Ga di Jakarta ga disini



Rekan Julie berjuang dalam hujan


Pagi ini jejak langkah saya berlangsung dari hotel ke KBRI disertai guyuran hujan yang cukup lebat. Bahkan samapai sore hari ini masih lebat.
Ini adalah hari pertama saya di Hanoi setelah kemarin siang tiba dari Indonesia. Bangga rasanya berjalan menyusuri 4 blok diiringi beberapa tatapan mata aneh melihat gadis berbaju motif batik dan berkerudung di sebuah negara sosialis. Bangga juga menggunakan bahasa Indonesia di negeri orang walaupun sebenarnya hanya itu Bahasa yang paling nyaman saya pakai disini untuk berkomunikasi mengingat orang Hanoi tidak banyak yang bisa berbahasa Inggris. Akhirnya saya memilih ngobrol saja dengan sesama teman Indonesia. Sungguh perasaan-perasaan yang jarang saya rasakan tatkala di rumah sendiri. Bahkan saat di perjalanan bangga juga saat membawakan kerajinan tangan dan batik (bukan kain bermotif batik--> suka diprotes soalnya oleh teman-teman pecinta batik) dan menyerahkannya kepada Bapak Duta Besar. Sengaja tas kertas bermotif batik itu saya tenteng dan ternyata beberapa nona-nona berambut pirang di penerbangan Singapura-Hanoi cukup antusias memandanginya. Bahkan Bapak-bapak sebelah dari USA sempat mengatakan "nice pattern"...senang juga deh jadinya.

"Menjadi Indonesia."
Sebuah proses yang selama ini tak pernah saya nikmati lika-likunya sampai saya masuk pada sebuah instansi dan akhirnya harus menjadi bagian dari perwakilan Indonesia di luar negeri. Luar biasa, karena saya tak pernah menangis saat menyanyikan lagu Bagimu Negeri kecuali saat bulan kemarin mengikuti acara penutupan Sekolah Dinas Luar Negeri sekaligus pelepasan untuk magang. Jarang saya merasa memiliki Indonesia dari sabang sampai merauke sampai saya melihat foto-foto kepulauan di Riau yang gundul, habis, bahkan nyaris hilang tenggelam karena habis pasirnya serta tanah Kalimantan dan Papua yang tergerus oleh MNC-MNC kenamaan. Jarang pula saya sedemikian antusias mencari tahu berbagai musik tradisional, makanan tradisional, serta pernik-pernik kekayaan budaya Indonesia sampai pada saat saya harus menampilkannya dihadapan orang selain Indonesia. Saya sedikit sedih dan kecewa dengan proses belajar saya selama ini. Kemana Indonesia saya yang seharusnya sudah melekat bersama saya sedari 0 tahun?

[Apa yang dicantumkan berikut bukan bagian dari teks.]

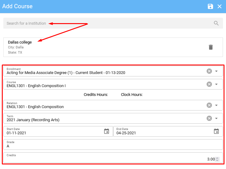Clear the Enrollment field selection
The image size is (226, 169).
(209, 71)
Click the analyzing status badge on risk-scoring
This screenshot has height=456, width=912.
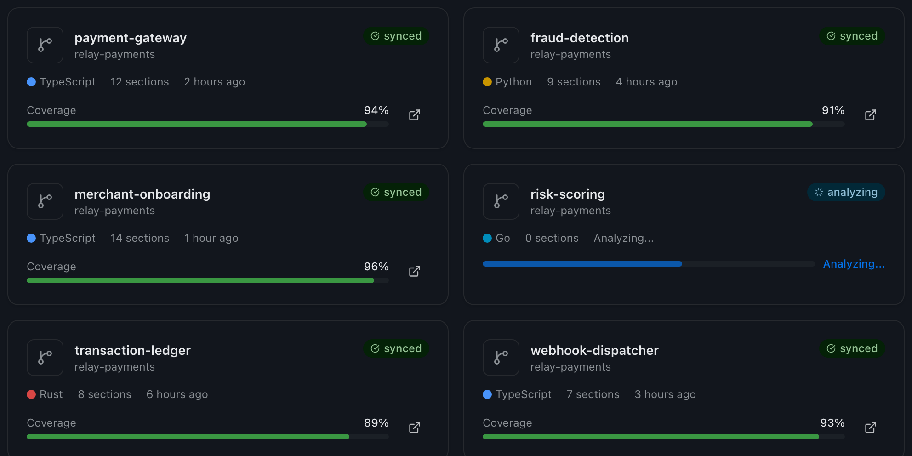pyautogui.click(x=846, y=192)
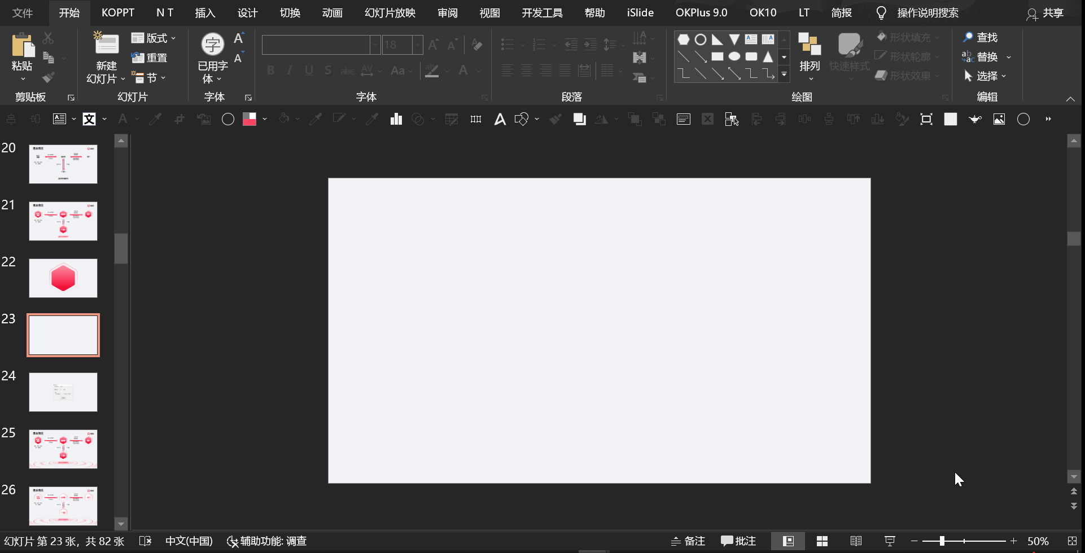Switch to reading view
The width and height of the screenshot is (1085, 553).
click(856, 541)
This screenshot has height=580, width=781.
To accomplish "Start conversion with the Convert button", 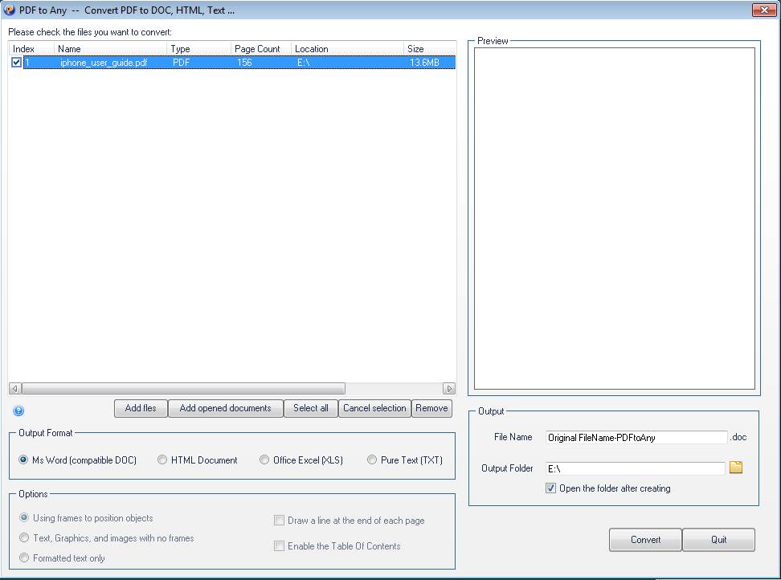I will (x=644, y=539).
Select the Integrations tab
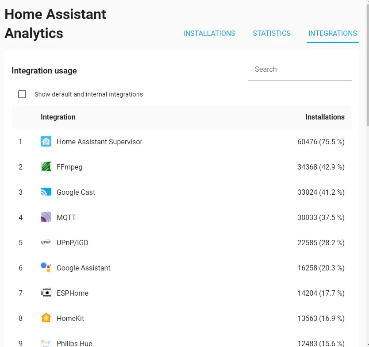Viewport: 369px width, 347px height. pyautogui.click(x=333, y=34)
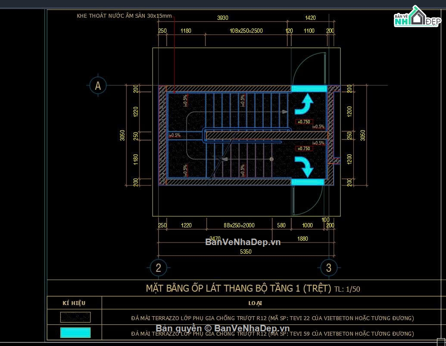Click the KÍ HIỆU legend column header
Viewport: 446px width, 346px height.
74,303
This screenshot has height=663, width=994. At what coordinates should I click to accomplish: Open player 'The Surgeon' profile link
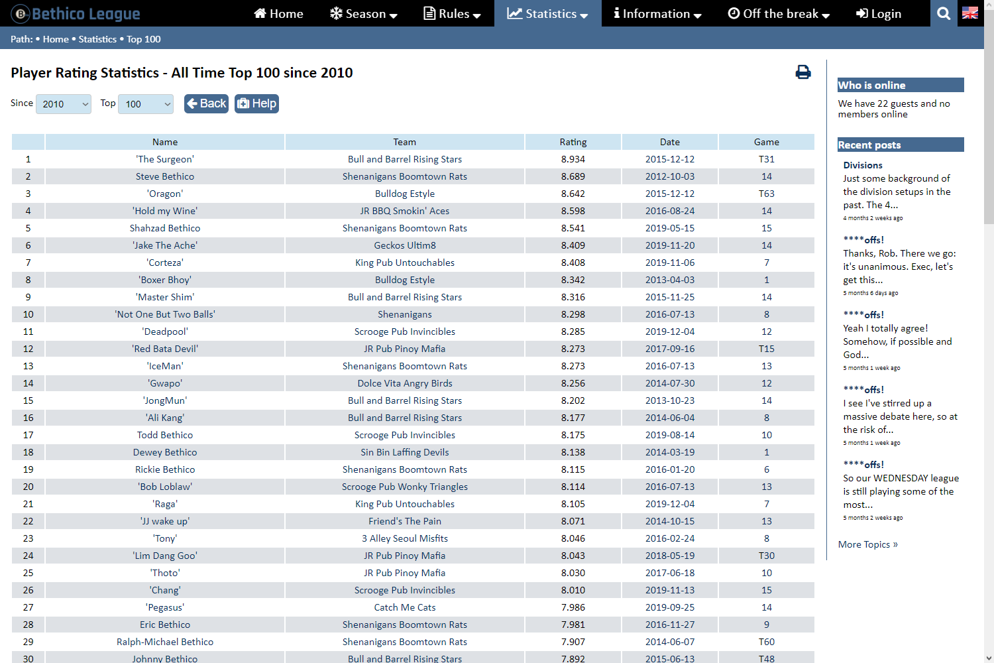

Ya..ternyata saya belum cukup menjadi Indonesia seutuhnya.
Saat beberapa waktu lalu menonton Denias dan Laskar Pelangi baru saya miris. Betapa anak Indonesia banyak yang kehilangan jati dirinya. Bagaimana bangsa ini bisa eksis kalau tidak kenal siapa dirinya. Begitu jauh mereka mengenal makna sumpah pemuda. Pelajaran sejarah hanyalah pelajaran data dan kurang menyentuh masalah perasaan dan empati. Padahal sebuah kisah diceritakan bukan untuk mengasah aspek kognitif saja melainkan lebih pada sisi rasa manusia. Seni, sastra Indonesia telah kehilangan tajinya. Sempat gemes waktu Effendi Siregar menunjukkan foto-foto hasil jepretannya untuk buku Centhini Story. Tidak ada penerbit dan pejabat yang mendukung langsung penerbitannya sehingga harus dalam bahasa Inggris oleh penerbit berlabel bahasa Inggris. Sebagai orang jawa saya merasa tercabik-cabik. Kok ya sampai nggak pernah baca...jangankan baca kenal saja tidak. Dimana lubang hitamnya hingga saya jauh dari akar budaya saya. Apa ya karena saking cueknya saya? Tapi sejak SD memang tidak ada itu serat centhini masuk dalam pelajaran apapun. Padahal dari cerita pak Siregar sungguh, peta jawa lebih lengkap tergambar disana. pelajaran etika banyak disentuh, politik juga diubeg-ubeg bahkan kamasutra hanyalah sebagian kecil dari isinya.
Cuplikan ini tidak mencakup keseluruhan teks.